======== DATASET EXCERPTS ========

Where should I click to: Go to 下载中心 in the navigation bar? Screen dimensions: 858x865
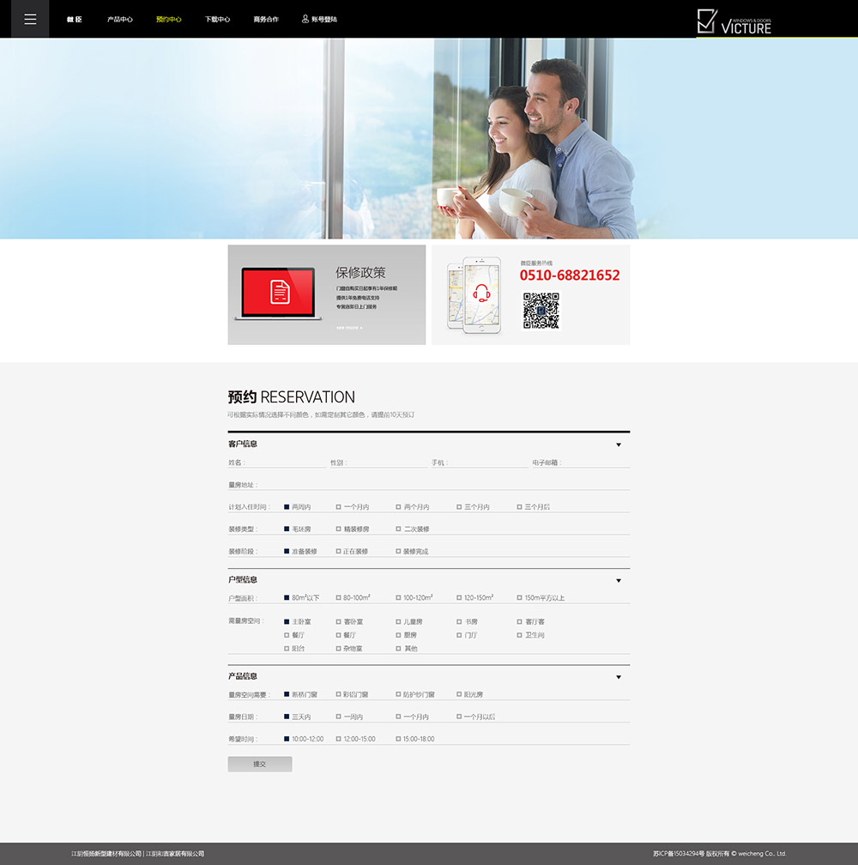[217, 19]
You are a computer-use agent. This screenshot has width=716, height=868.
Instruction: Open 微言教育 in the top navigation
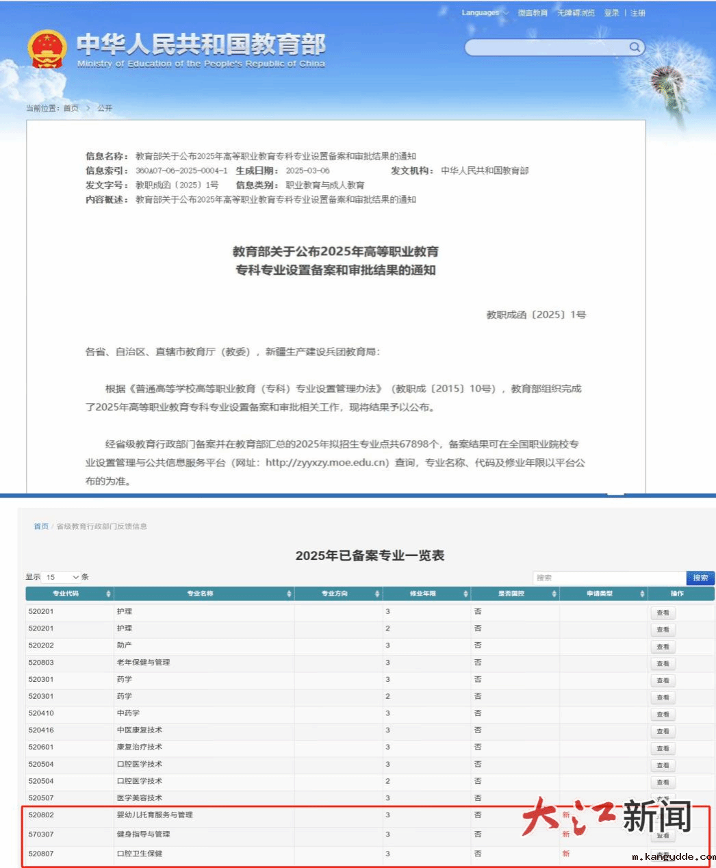pyautogui.click(x=532, y=13)
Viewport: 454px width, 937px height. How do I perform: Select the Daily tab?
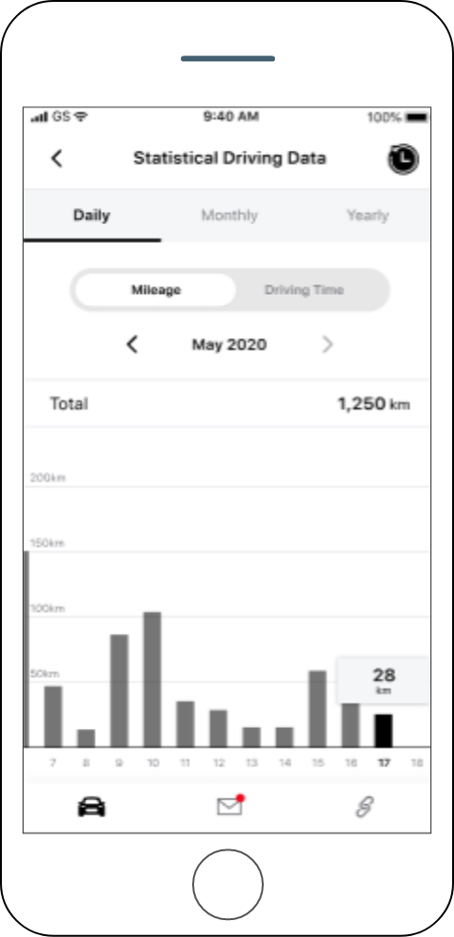(x=92, y=215)
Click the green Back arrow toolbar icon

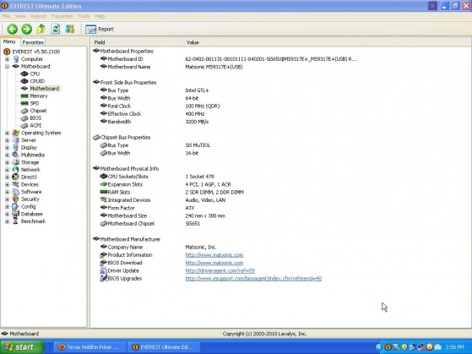pos(13,30)
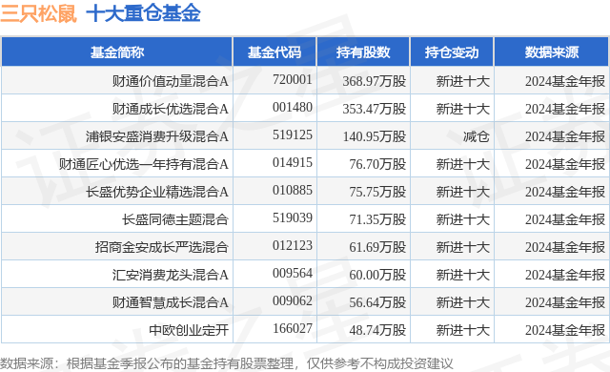Click the 基金代码 column header
Image resolution: width=610 pixels, height=372 pixels.
point(275,52)
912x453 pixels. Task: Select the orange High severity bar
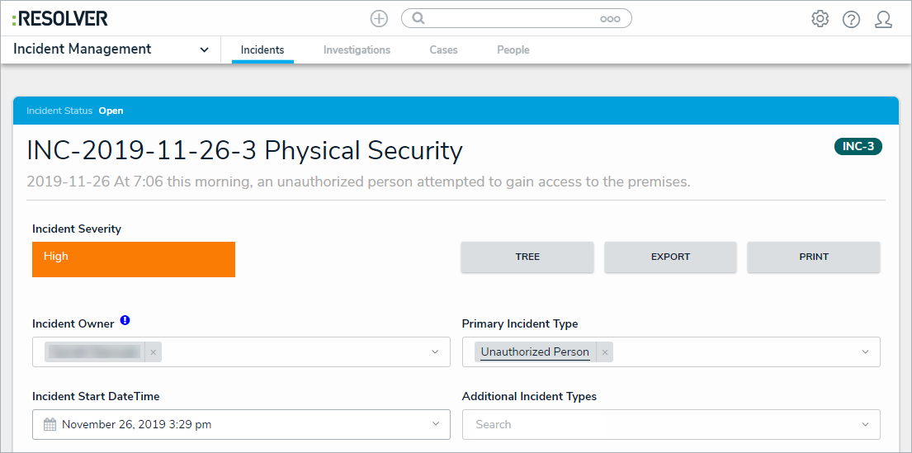[134, 259]
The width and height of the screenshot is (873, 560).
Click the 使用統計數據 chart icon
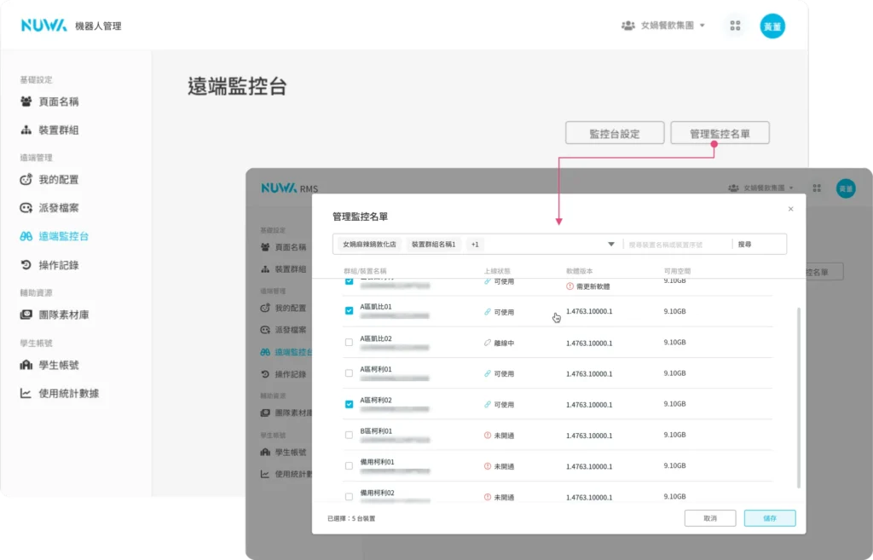(26, 394)
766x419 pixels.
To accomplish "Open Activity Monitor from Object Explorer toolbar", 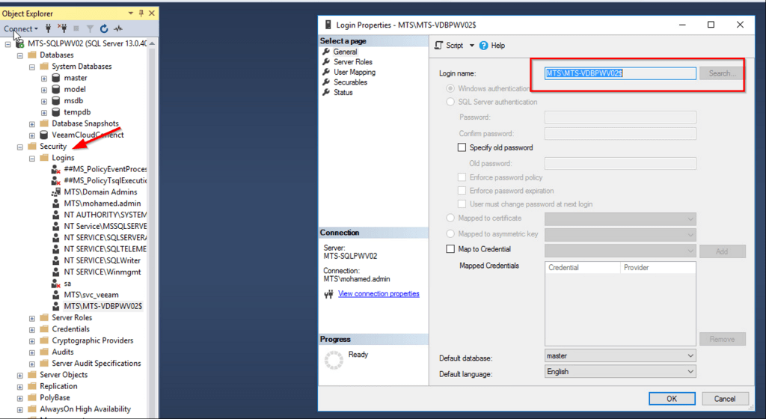I will point(118,29).
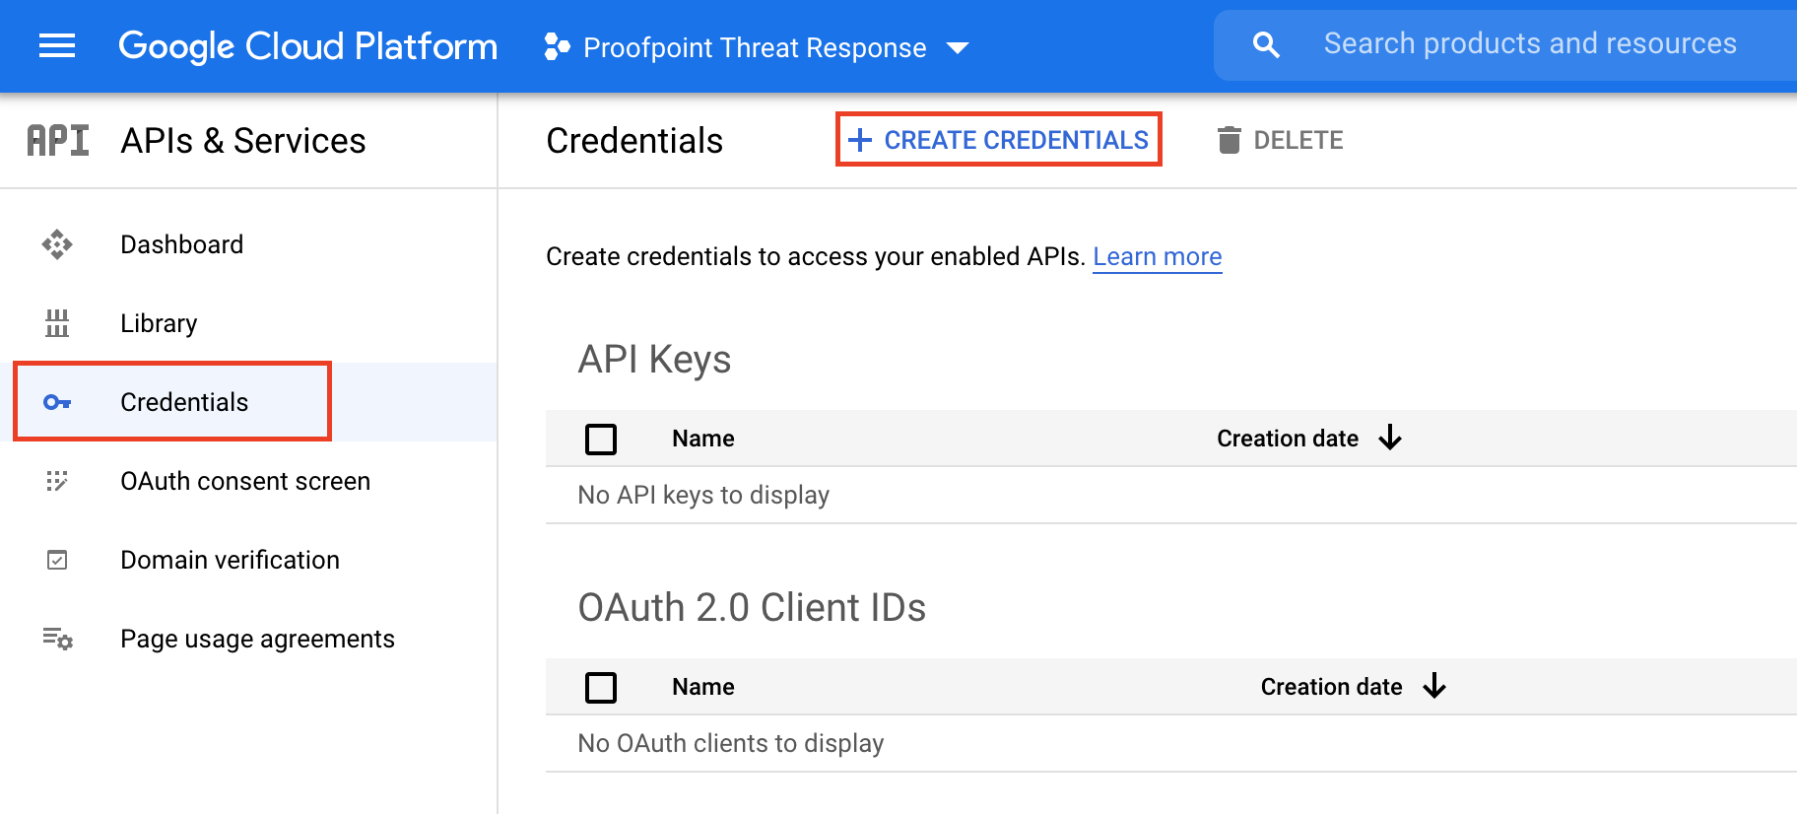Open OAuth consent screen menu item

(245, 481)
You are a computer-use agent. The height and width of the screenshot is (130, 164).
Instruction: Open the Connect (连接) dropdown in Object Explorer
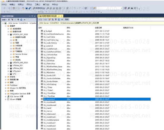point(4,20)
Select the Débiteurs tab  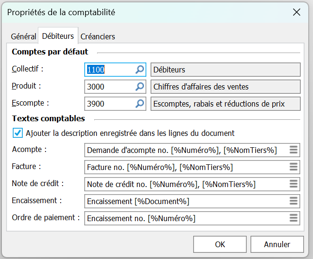[x=58, y=36]
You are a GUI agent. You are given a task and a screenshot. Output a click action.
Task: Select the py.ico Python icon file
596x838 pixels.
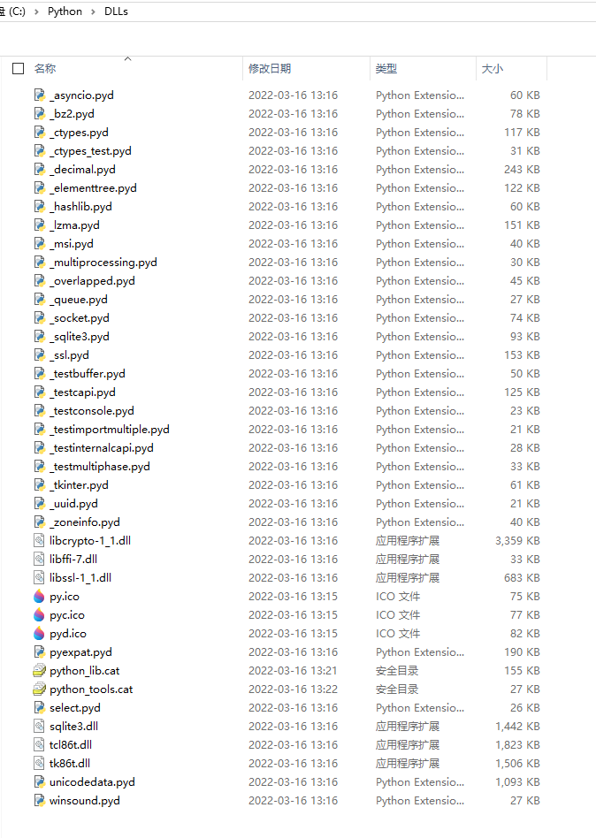tap(39, 597)
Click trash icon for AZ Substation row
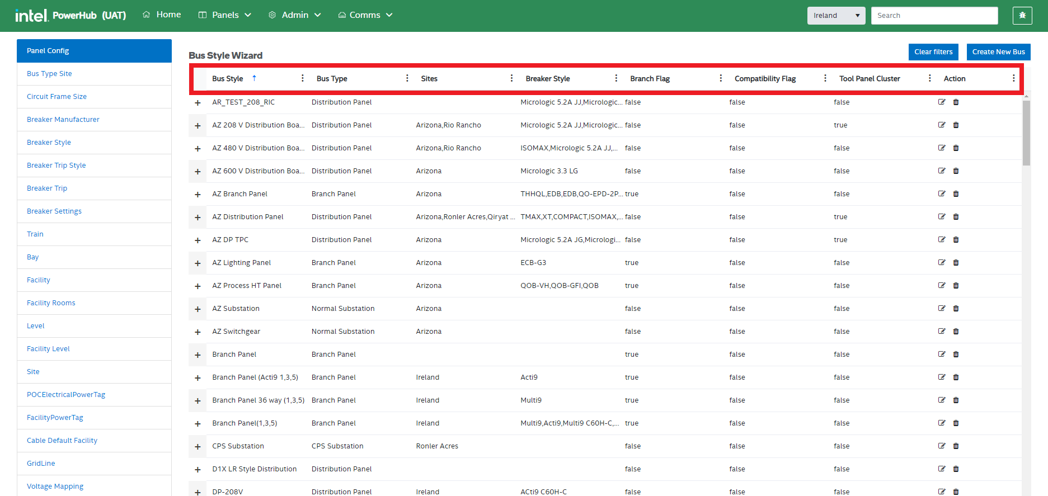This screenshot has width=1048, height=496. [x=956, y=309]
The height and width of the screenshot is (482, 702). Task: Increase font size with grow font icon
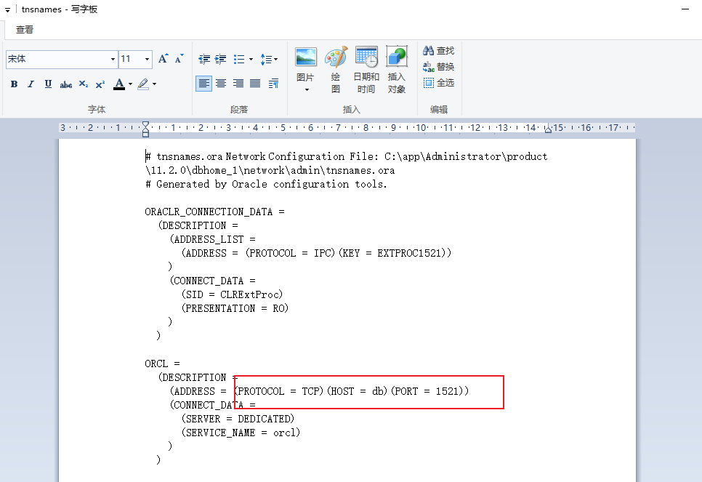coord(163,59)
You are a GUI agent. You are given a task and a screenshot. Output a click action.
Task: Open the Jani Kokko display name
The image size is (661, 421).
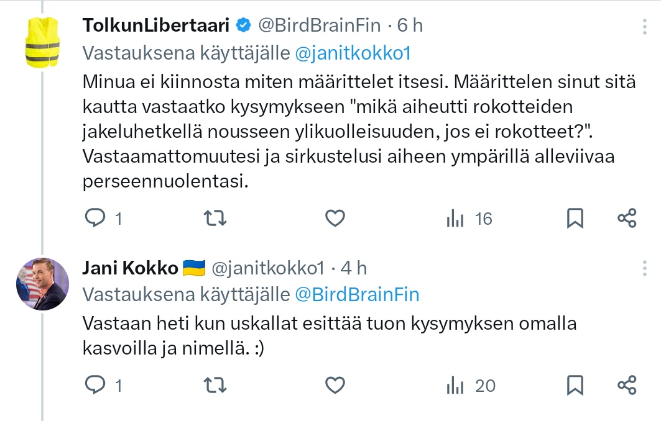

========

Scan the lines above for the word "computer", then copy each line that has it.

You are a computer-use agent. This screenshot has width=716, height=868.
You are a computer-use agent. The height and width of the screenshot is (130, 164).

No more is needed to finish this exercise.